Yagg vous avait annoncé vendredi 15 juillet que les marches de Montpellier et de Marseille avaient dû être annulées pour des raisons de sécurité, de responsabilité et de respect du deuil national. Cette décision avait été prise par les organisateurs après le terrible attentat du 14 juillet à Nice. En effet les marches des deux villes du sud étaient prévues pour se tenir samedi 16 juillet, deux jours après l’attentat de Nice. Quelques jours plus tard, où en est la réflexion sur la possibilité de report de ces marches? Réponse avec les associations organisatrices.

L’annulation de la marche montpelliéraine a des répercussions lourdes pour le chef-lieu du département de l’Hérault. Le combat pour les droits et pour la visibilité de la communauté LGBT, et en particulier celle des personnes trans qui étaient mise à l’honneur, marque le pas. L’annulation prive également l’association organisatrice, Fierté Montpellier, d’un apport financier essentiel pour conduire ses actions au cours de l’année. Contacté par Yagg, Vincent Boileau-Autin, président de Fierté Montpellier-Tignes Pride, précise les choses:

« Le budget annuel de l’association est d’environ 150 000 euros par an. Cette somme comprend le coût de la Marche des fiertés, environ 100 000 euros, mais également le fonctionnement de l’association. À l’inverse d’autres associations, nous sommes beaucoup plus indépendants. Ainsi, nous possédons nos propres locaux qu’on a mutualisé à plus de 40 associations. »

Ce budget important est financé à… 3 à 5% par l’Etat, c’est-à-dire 6500€. Une autre partie est récoltée par des dons et les adhésions. Enfin, le gros des fonds vient des collectes liées à la Marche des Fiertés. « Cette collecte nous est essentielle pour la survie de l’association, affirme Vincent Boileau-Autin. Nous nous sommes beaucoup développés ces dix dernières années et nous menons de nombreuses actions, par exemple on a un pôle trans, un pôle juridique, un centre de dépistage et on fait également des campagnes de prévention ».

Chaque année donc, après la marche a lieu une collecte de fonds. Cette année il n’y a pas eu de marche, et donc pas de récolte de fonds qui devait avoir lieu au Zenith-Sud.

C’est pour cela que l’association a lancé un appel à dons. Celui-ci aura deux buts, comme nous l’explique le président:

« Tout d’abord, cet appel à dons va nous permettre de régler les dépenses effectuées pour cette Pride.

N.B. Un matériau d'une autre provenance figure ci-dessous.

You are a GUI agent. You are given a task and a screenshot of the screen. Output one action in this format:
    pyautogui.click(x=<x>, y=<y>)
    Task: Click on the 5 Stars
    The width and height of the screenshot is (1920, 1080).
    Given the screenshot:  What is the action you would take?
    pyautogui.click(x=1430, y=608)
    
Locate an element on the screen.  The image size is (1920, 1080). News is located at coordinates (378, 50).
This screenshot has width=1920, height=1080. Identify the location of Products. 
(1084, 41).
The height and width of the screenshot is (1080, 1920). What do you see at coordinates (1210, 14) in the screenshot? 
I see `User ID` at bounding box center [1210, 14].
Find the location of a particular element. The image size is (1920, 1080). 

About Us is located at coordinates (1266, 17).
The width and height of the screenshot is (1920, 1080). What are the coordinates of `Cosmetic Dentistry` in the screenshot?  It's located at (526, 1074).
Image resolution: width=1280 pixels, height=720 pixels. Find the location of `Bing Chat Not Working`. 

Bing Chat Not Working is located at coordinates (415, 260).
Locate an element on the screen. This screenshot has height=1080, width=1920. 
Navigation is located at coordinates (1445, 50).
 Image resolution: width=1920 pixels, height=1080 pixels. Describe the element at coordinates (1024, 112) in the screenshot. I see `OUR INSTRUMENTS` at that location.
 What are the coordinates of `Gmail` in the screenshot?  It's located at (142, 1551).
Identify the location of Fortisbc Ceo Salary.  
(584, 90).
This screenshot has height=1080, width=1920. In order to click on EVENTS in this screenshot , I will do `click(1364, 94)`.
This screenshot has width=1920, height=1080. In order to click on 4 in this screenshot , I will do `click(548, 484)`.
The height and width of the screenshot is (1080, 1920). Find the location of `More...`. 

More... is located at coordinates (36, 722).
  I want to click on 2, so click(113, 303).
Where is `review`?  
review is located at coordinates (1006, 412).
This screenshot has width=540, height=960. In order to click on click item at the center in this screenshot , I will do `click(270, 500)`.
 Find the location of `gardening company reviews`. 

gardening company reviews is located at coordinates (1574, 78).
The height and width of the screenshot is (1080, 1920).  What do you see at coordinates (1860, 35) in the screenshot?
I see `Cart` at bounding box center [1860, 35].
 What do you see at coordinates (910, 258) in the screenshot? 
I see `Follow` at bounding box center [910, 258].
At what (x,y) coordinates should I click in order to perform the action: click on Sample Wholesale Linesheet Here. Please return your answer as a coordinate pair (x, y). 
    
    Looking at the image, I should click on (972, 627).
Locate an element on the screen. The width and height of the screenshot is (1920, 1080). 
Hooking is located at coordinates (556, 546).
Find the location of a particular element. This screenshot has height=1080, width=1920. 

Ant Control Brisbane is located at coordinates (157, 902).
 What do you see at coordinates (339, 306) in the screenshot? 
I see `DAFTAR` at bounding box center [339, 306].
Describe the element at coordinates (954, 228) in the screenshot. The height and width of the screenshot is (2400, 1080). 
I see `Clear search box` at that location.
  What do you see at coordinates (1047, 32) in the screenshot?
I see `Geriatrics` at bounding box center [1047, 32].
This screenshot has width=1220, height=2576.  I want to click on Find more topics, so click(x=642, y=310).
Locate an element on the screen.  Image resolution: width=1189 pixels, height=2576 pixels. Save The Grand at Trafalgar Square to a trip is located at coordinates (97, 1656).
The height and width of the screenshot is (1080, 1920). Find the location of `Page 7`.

Cet argent permettra également dans un second temps de pouvoir fait vivre l’association. Enfin si on le peut, on souhaiterait reporter la marche des fiertés après l’été. En effet nous n’envisageons pas Montpellier sans une 22eme édition de la Marche des Fiertés. »

Par ailleurs cette année était importante pour Montpellier car en octobre 2016 la ville reçoit le congrès mondial des Gay Pride mais également le congrès européen des Gay Pride. C’est avec fierté que Vincent Boileau-Autin nous en dit plus. « C’est la première fois que les deux instances sont réunies en même temps, et c’est également la première fois que le congrès mondial se déroulent en France. Notre candidature avait été plébiscité à 93% ». L’annulation de la marche, pour l’instant, à Montpellier a donc un goût très amer. Actuellement l’association a déjà reçu de nombreux dons, surtout provenant de l’international. Ainsi la Pride de Montréal, qui se déroulera dans trois semaines, a donné $5000. Malgré cette annulation cela n’a pas empêché des citoyens de se réunir dimanche pour déposer une gerbe de fleurs en hommage aux victimes de l’attentat de Nice.

REPORT ENVISAGÉ À MARSEILLE
Du côté de Marseille il n’y a toujours pas de report officiel. Contacté par Yagg, Alain-Marc Deluy, membre du comité de pilotage Pride Marseille, a expliqué que le report aura peut-être lieu:  » On y travaille, nous avons pris un rendez-vous de pilotage mercredi 20 juillet avec toutes les autres associations ». Le report, s’il a lieu déplacerait la marche à la rentrée. Alain-Marc Deluy nous apprend également qu’il y a eu de petites réunions pour rendre hommage aux victimes de Nice:

« Des petits rassemblements informels ont eu lieu mais il n’y a pas eu de grands rassemblements »

À l’inverse de Marseille, il n’y a pas eu d’appel de don. En effet, toujours selon Alain-Marc Deluy, la ville et les associations n’ont pas une situation financière étouffante et donc pas de problème grave à ce niveau: « Nous n’avons pas les mêmes problématiques, nous avons la chance d’avoir un soutien important de la part de la ville de Marseille ».